BY MAIJA SHEA
Pens and markers are school essentials. The infamous whiteboard dry-erase marker is a teacher’s staple these days, but many teachers also find them to be a nuisance. After hours of daily use, these markers seem to become faint and lifeless after a week, the colour barely visible as the teachers become irritated and search for a new marker-victim. However, what happens to the dead markers after they can be used no longer? They’re tossed in the trash after a short life, filling up landfills and further polluting our already over-polluted planet.
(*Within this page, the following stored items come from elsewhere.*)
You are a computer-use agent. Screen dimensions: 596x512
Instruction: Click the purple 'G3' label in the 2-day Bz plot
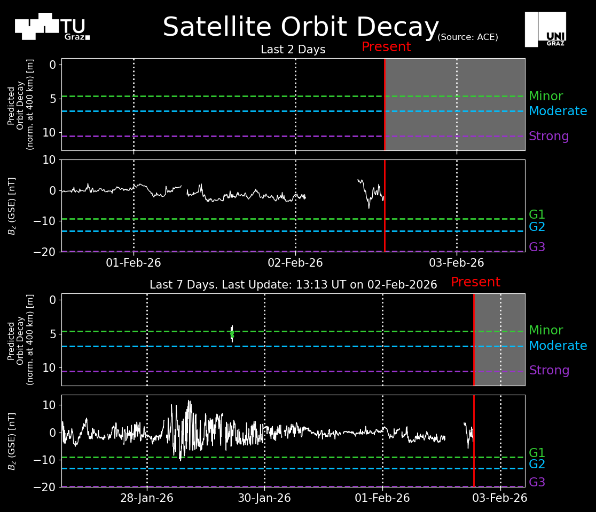(537, 247)
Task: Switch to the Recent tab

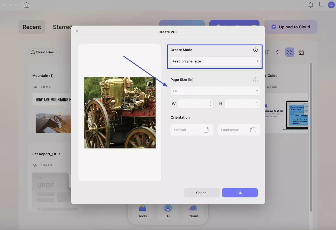Action: click(32, 27)
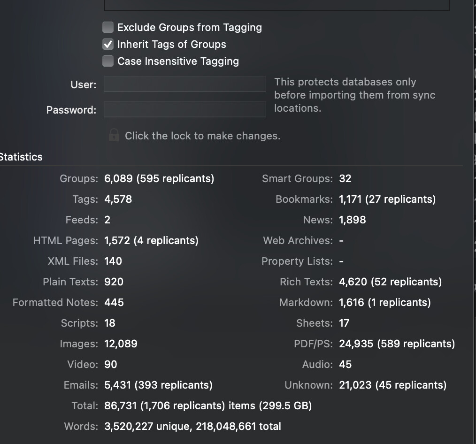Select the Words unique and total line
The height and width of the screenshot is (444, 476).
coord(192,426)
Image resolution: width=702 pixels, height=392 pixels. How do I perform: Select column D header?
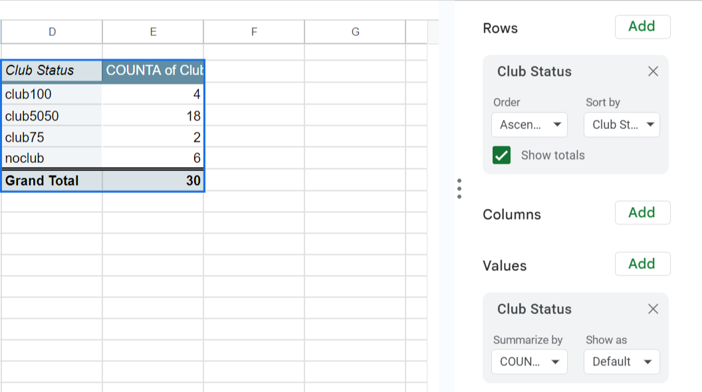click(52, 31)
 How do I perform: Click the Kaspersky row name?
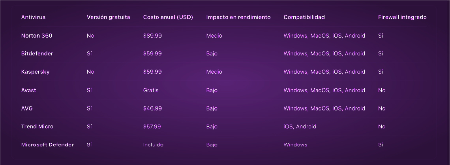[x=35, y=72]
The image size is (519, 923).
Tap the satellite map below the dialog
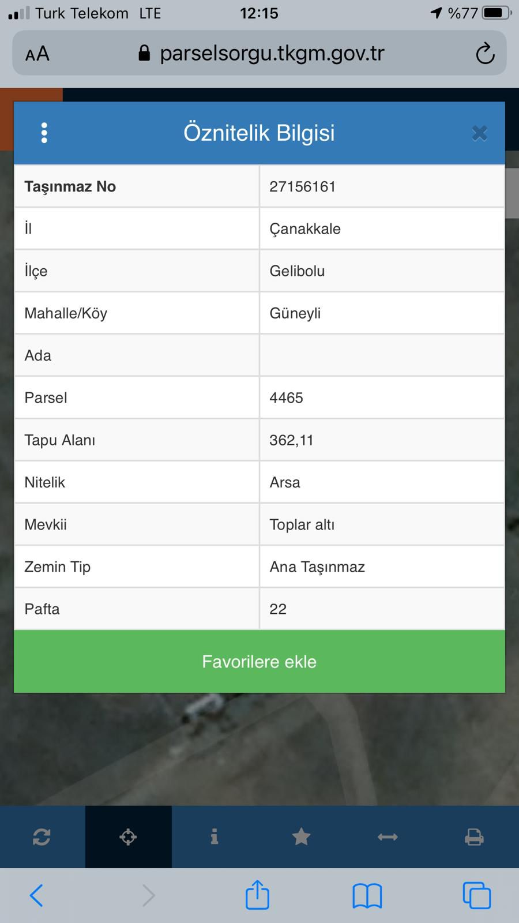(x=260, y=750)

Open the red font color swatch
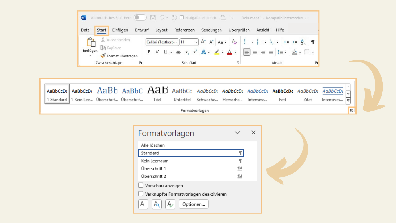(229, 52)
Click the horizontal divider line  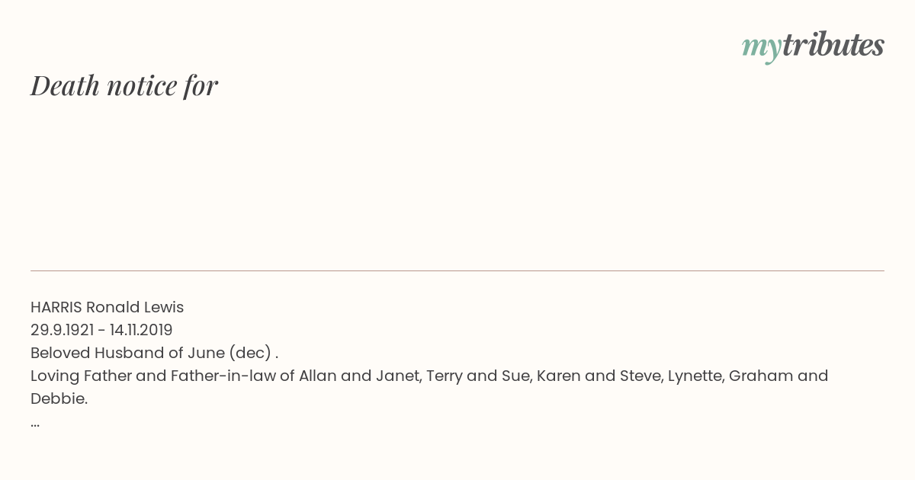pyautogui.click(x=458, y=270)
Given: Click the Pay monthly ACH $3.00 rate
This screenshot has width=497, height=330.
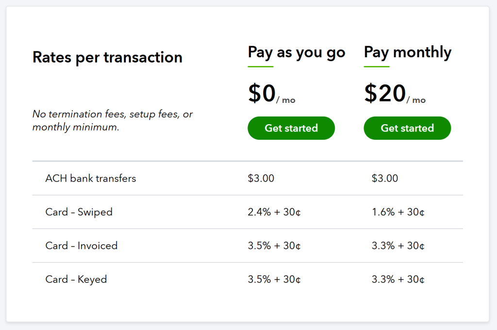Looking at the screenshot, I should pyautogui.click(x=385, y=178).
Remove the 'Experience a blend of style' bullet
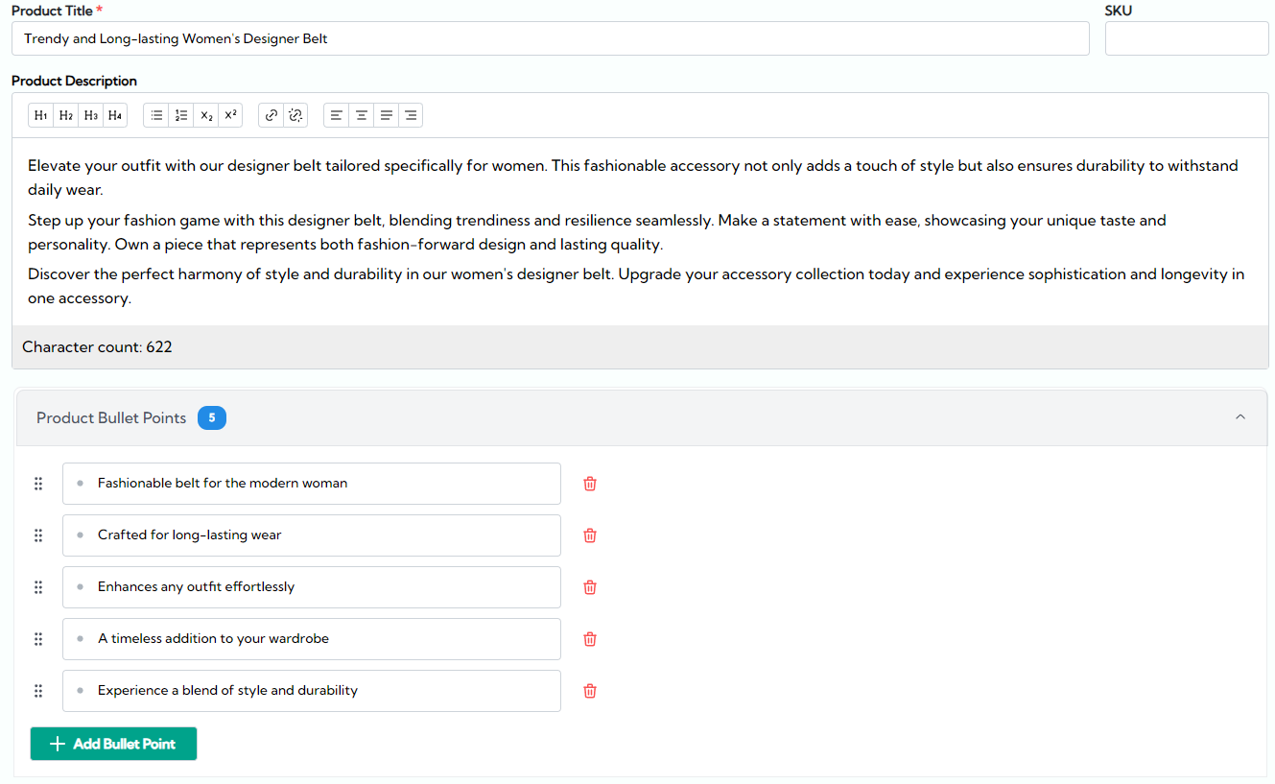Viewport: 1275px width, 784px height. pyautogui.click(x=589, y=690)
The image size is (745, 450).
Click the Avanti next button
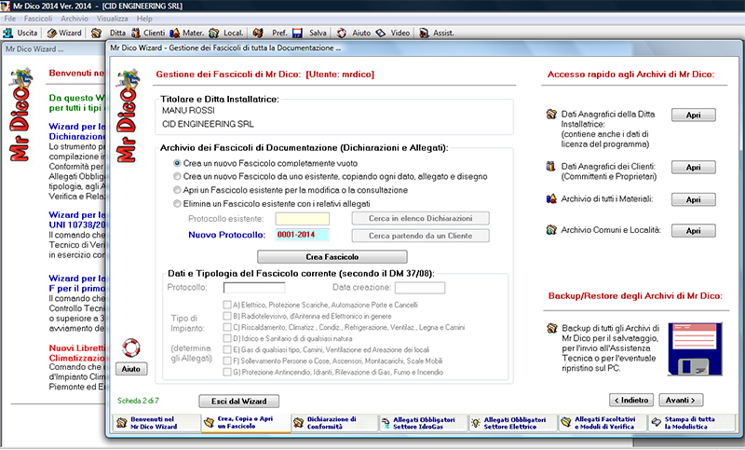coord(681,400)
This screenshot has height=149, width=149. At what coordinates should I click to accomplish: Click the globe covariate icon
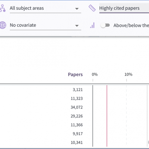coord(3,25)
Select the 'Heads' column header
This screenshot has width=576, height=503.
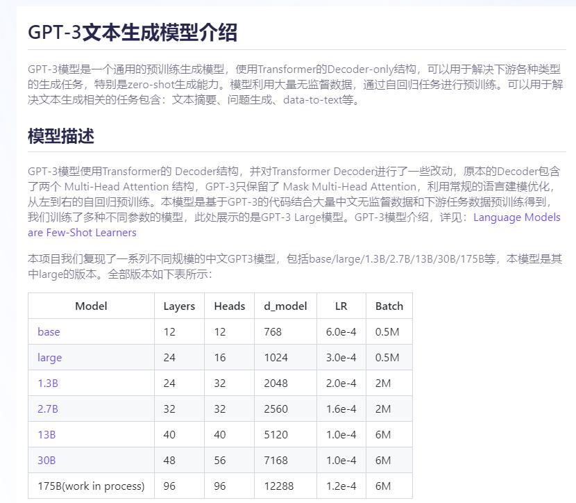(229, 306)
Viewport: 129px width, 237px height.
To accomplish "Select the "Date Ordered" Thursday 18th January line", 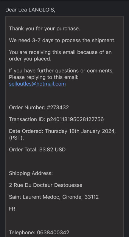I will coord(62,131).
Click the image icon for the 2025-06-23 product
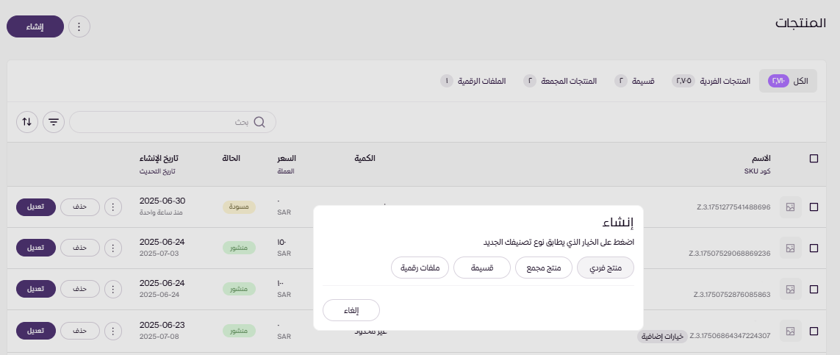The width and height of the screenshot is (840, 355). tap(791, 331)
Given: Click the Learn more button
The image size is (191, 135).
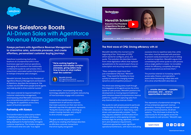Looking at the screenshot, I should click(154, 125).
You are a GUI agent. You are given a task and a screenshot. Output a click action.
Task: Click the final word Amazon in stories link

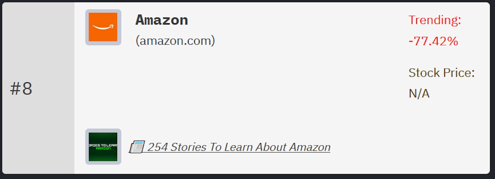point(309,147)
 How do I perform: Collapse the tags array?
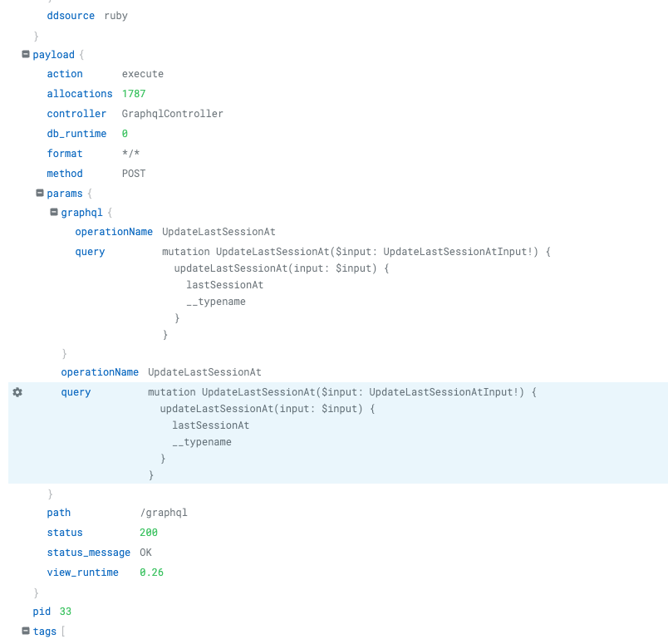[26, 632]
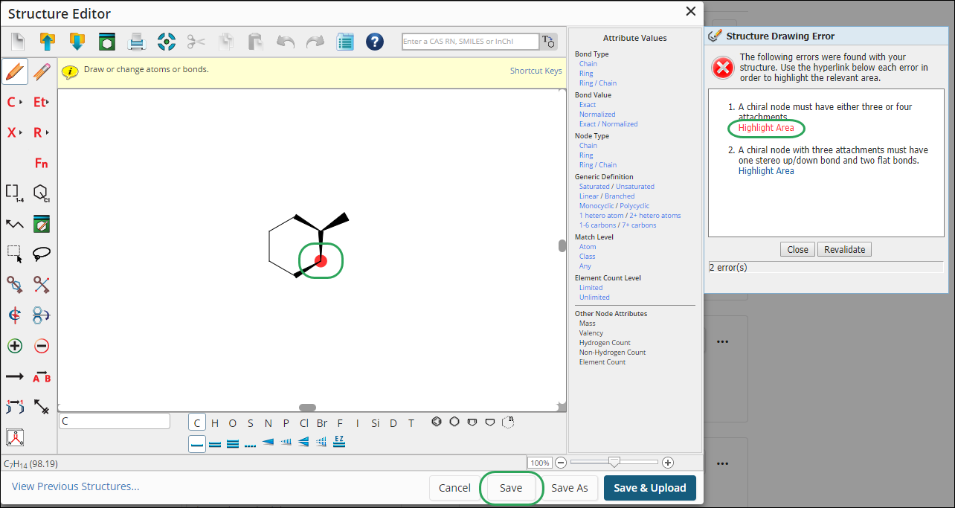955x508 pixels.
Task: Click the Revalidate button
Action: (x=844, y=249)
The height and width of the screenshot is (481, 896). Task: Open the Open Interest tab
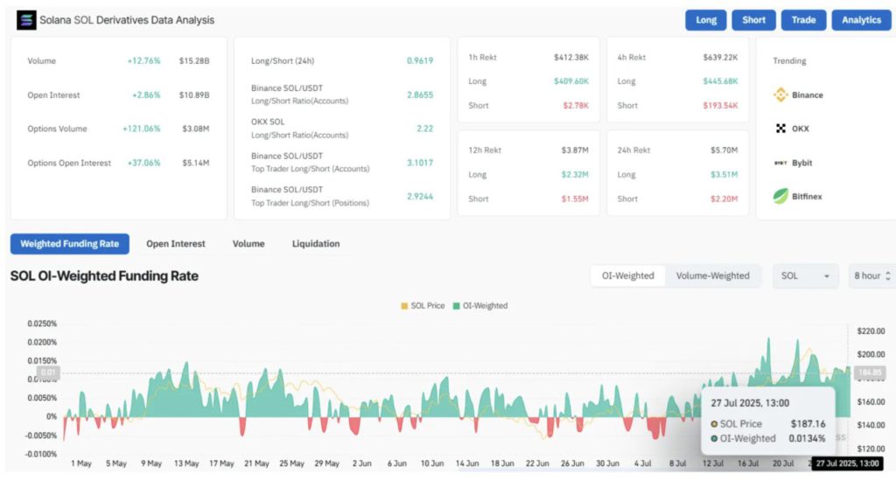click(175, 243)
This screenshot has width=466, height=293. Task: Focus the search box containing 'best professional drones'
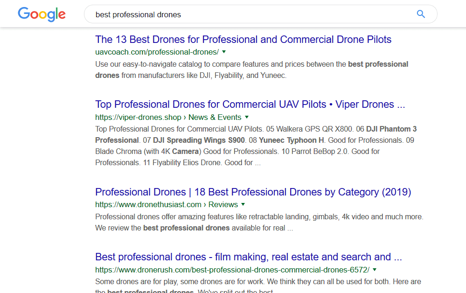coord(252,14)
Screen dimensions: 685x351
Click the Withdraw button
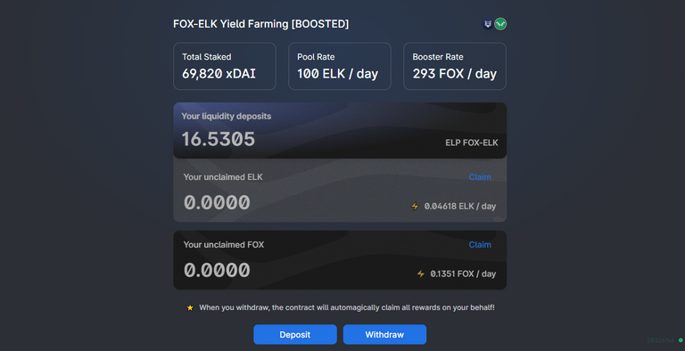click(x=384, y=334)
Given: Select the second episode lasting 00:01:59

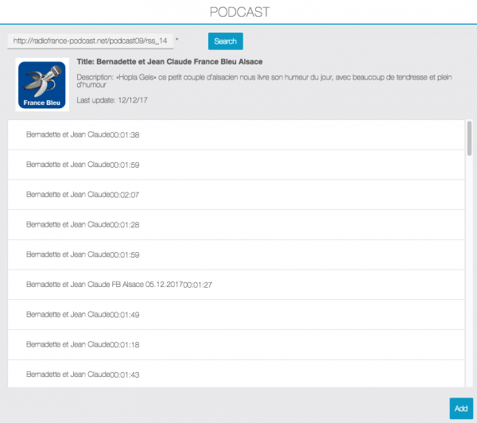Looking at the screenshot, I should tap(83, 254).
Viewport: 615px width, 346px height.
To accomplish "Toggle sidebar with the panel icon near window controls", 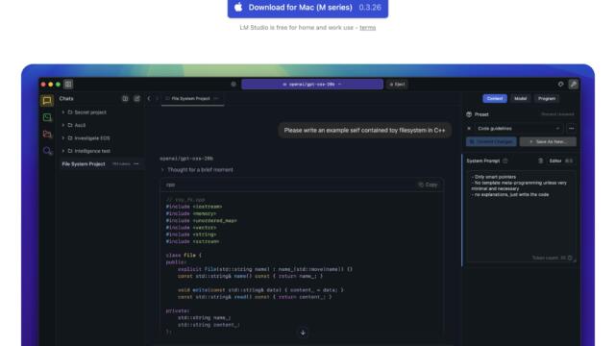I will [x=68, y=84].
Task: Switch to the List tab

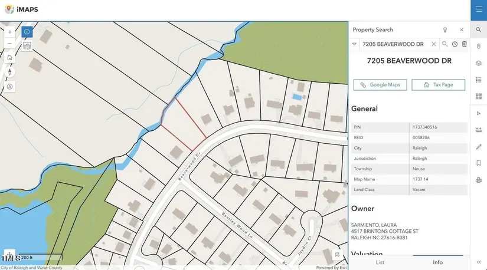Action: [x=380, y=262]
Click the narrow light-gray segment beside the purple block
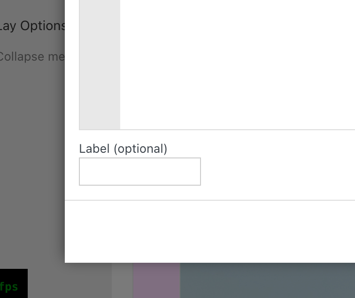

Now, at last, there is another way to dispose of these markers and have them re-used and revived again.
A teacher from MDHS discovered a bin at Staples where markers and other writing utensils can be recycled rather than thrown in the trash. If every teacher in the school helped out and recycled their markers, think about how much waste we could cut down on. If every school in Milton contributed, there would be hundreds, maybe even over a thousand fewer markers saved from ending up in the landfill What if every school everywhere adopted this practice?
How will every teacher at Milton District help out? Not everyone visits Staples or has time to do so on a regular basis, so how can we ensure that every marker is recycled? Fear not, because in every office and other locations around the school, there will be all new marker recycling boxes, where a teacher or staff member can quickly toss a few in while they’re in between classes. It’s quick, it’s easy, and it’s eco-friendly.
Aside from the markers, next to nearly every printer and photocopier will be a printer cartridge recycling box as well. So many things are printed at this school on the daily from students, staff, and teachers alike, so recycling the giant, wasteful ink cartridges is definitely something that the school could use for improvement.
Keep an eye out for the marker and printer recycling box coming soon to an office or classroom near you!